## Énoncé du problème 1
Recopiez mot pour mot le passage du texte sur la guerre en Ukraine, depuis « Les deux pays » jusqu'à « l’Ukraine dans l’OTAN. » inclus.

## Texte extrait

+ + + +

Ukraine : le dessous des cartes

La guerre a éclaté en Ukraine dans un contexte géopolitique particulier. La Chine a considérablement accru sa pression sur Taïwan, tout en renforçant sa domination en mer de Chine méridionale. De son côté, la Russie a constitué la plus grande mobilisation militaire depuis la seconde guerre mondiale, avant que Poutine déclare reconnaître les indépendantistes du Donbass, et lance ses troupes dans une opération appelée « maintien de la paix ».


Les deux pays réagissent de manière agressive à la volonté des Etats-Unis de maintenir leur hégémonie impériale malgré un affaiblissement relatif. Poutine fustige la politique américaine d’encerclement par l’OTAN depuis plusieurs années maintenant. Selon lui, les Etats-Unis ont à plusieurs reprises franchi les lignes rouges de la sécurité russe, et s’apprêtaient à le faire une fois de plus en intégrant l’Ukraine dans l’OTAN.

+ + + +

## Extrait de données
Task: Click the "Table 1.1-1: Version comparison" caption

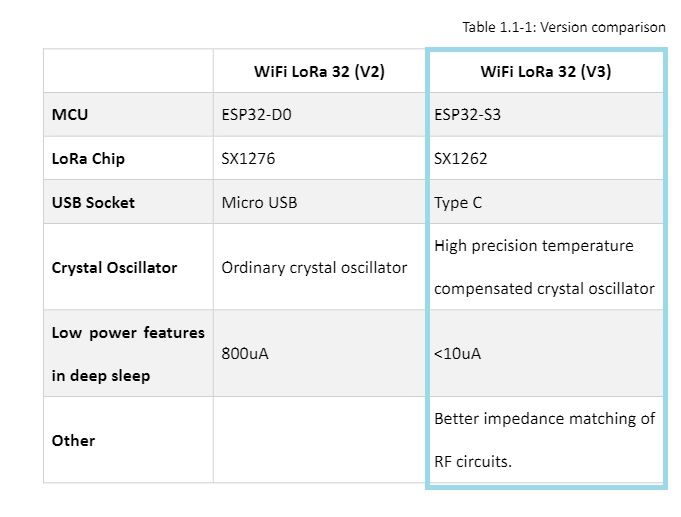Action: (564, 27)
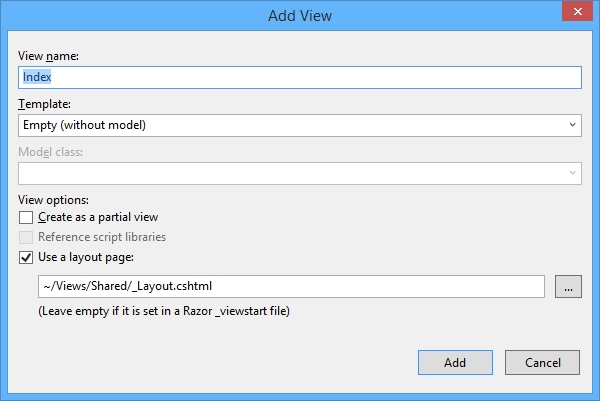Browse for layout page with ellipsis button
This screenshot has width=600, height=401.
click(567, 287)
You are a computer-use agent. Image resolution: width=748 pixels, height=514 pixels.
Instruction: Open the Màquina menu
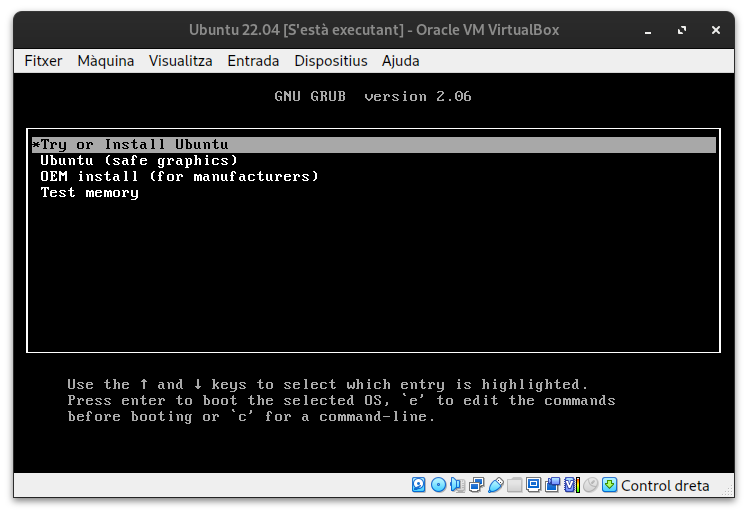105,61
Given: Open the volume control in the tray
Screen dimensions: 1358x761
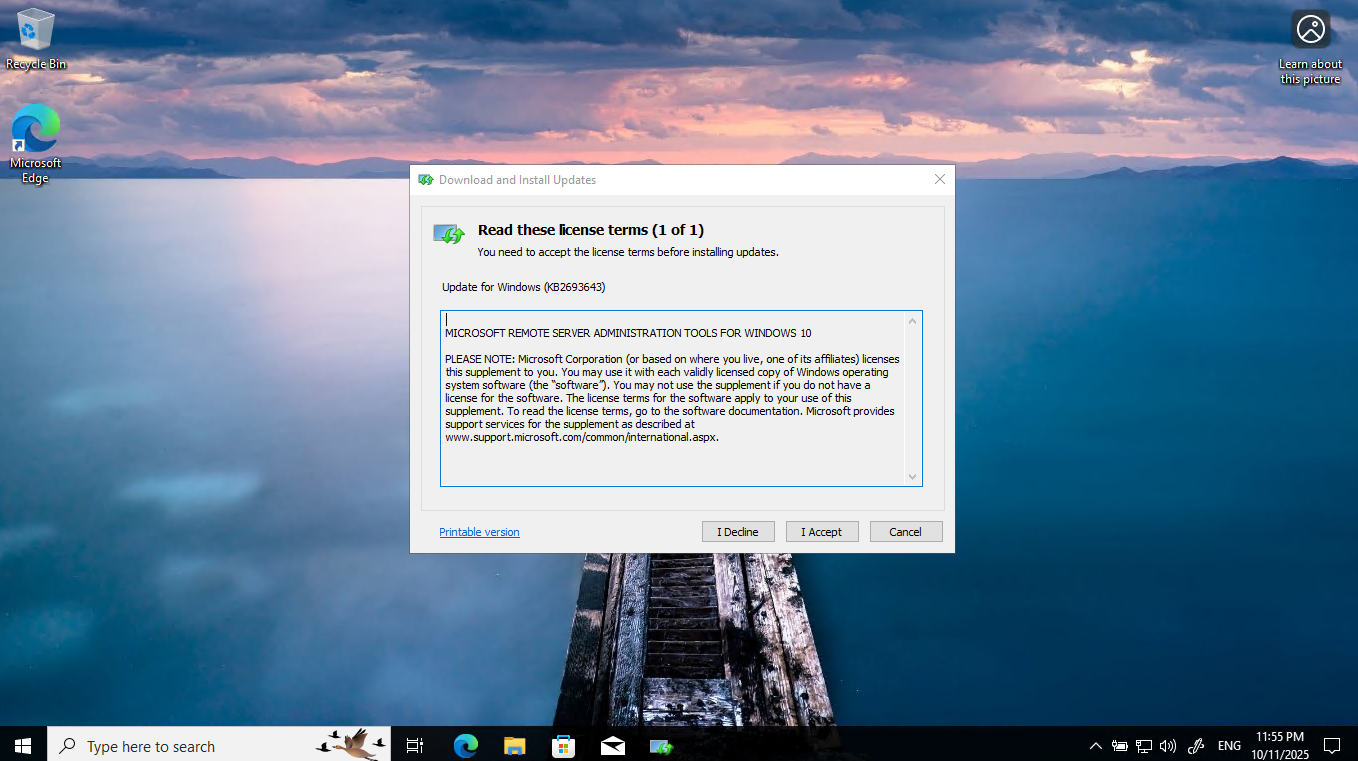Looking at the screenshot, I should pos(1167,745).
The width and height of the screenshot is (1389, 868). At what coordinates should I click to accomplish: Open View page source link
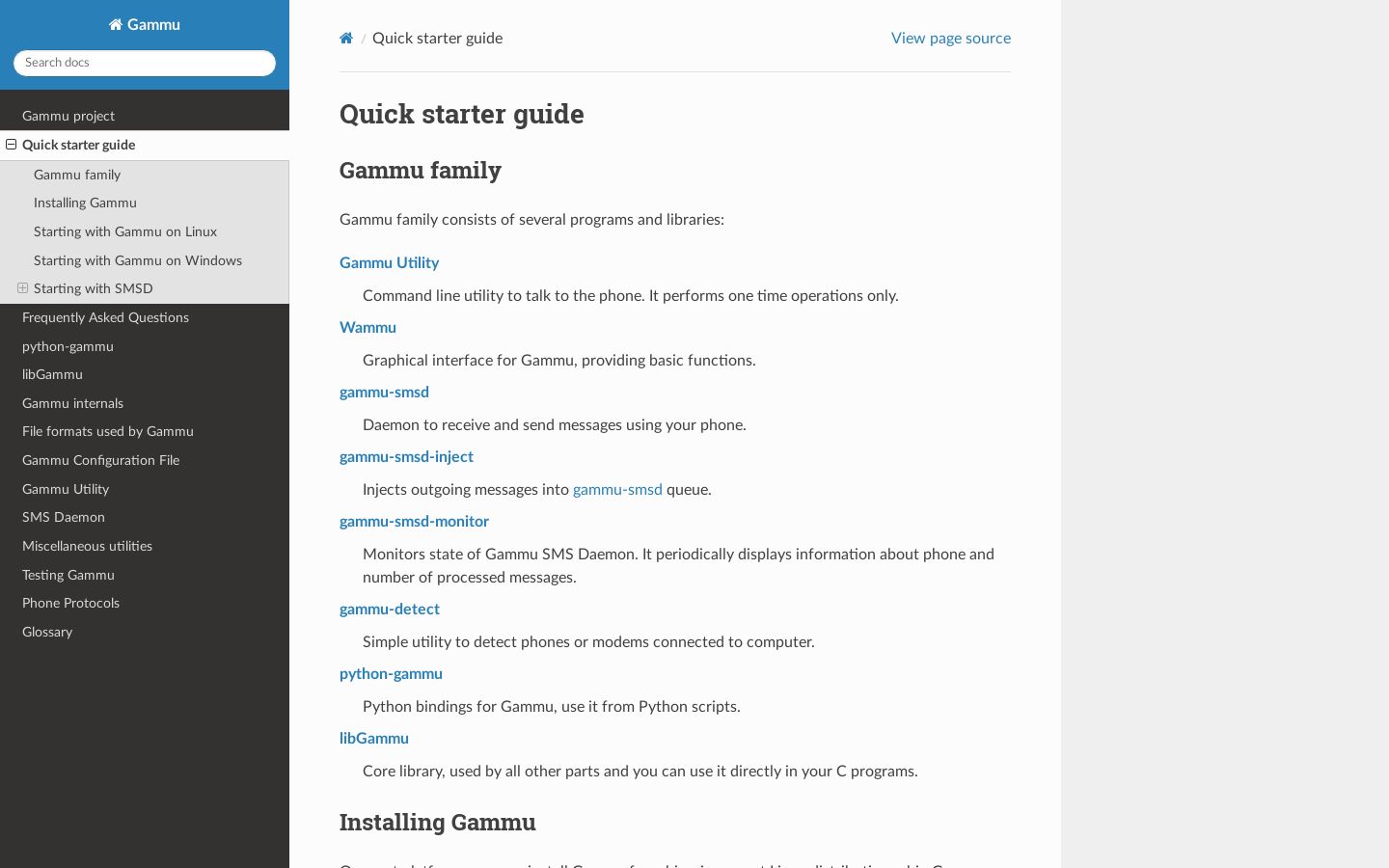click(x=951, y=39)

+ + + +

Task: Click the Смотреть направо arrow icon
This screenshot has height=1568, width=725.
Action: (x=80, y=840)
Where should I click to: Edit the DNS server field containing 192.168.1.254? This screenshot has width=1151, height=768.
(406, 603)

+ + + +

## Énoncé du problème 2
Énumérez toutes les lignes des enregistrements qui contiennent le mot « This », en respectant les majuscules et les minuscules.

## Résultat attendu 1
Les deux pays réagissent de manière agressive à la volonté des Etats-Unis de maintenir leur hégémonie impériale malgré un affaiblissement relatif. Poutine fustige la politique américaine d’encerclement par l’OTAN depuis plusieurs années maintenant. Selon lui, les Etats-Unis ont à plusieurs reprises franchi les lignes rouges de la sécurité russe, et s’apprêtaient à le faire une fois de plus en intégrant l’Ukraine dans l’OTAN.

## Résultat attendu 2
This screenshot has width=600, height=401.
This screenshot has height=1568, width=725.
Where should I click to: Edit the DNS server field containing 192.168.1.254? This screenshot has width=1151, height=768.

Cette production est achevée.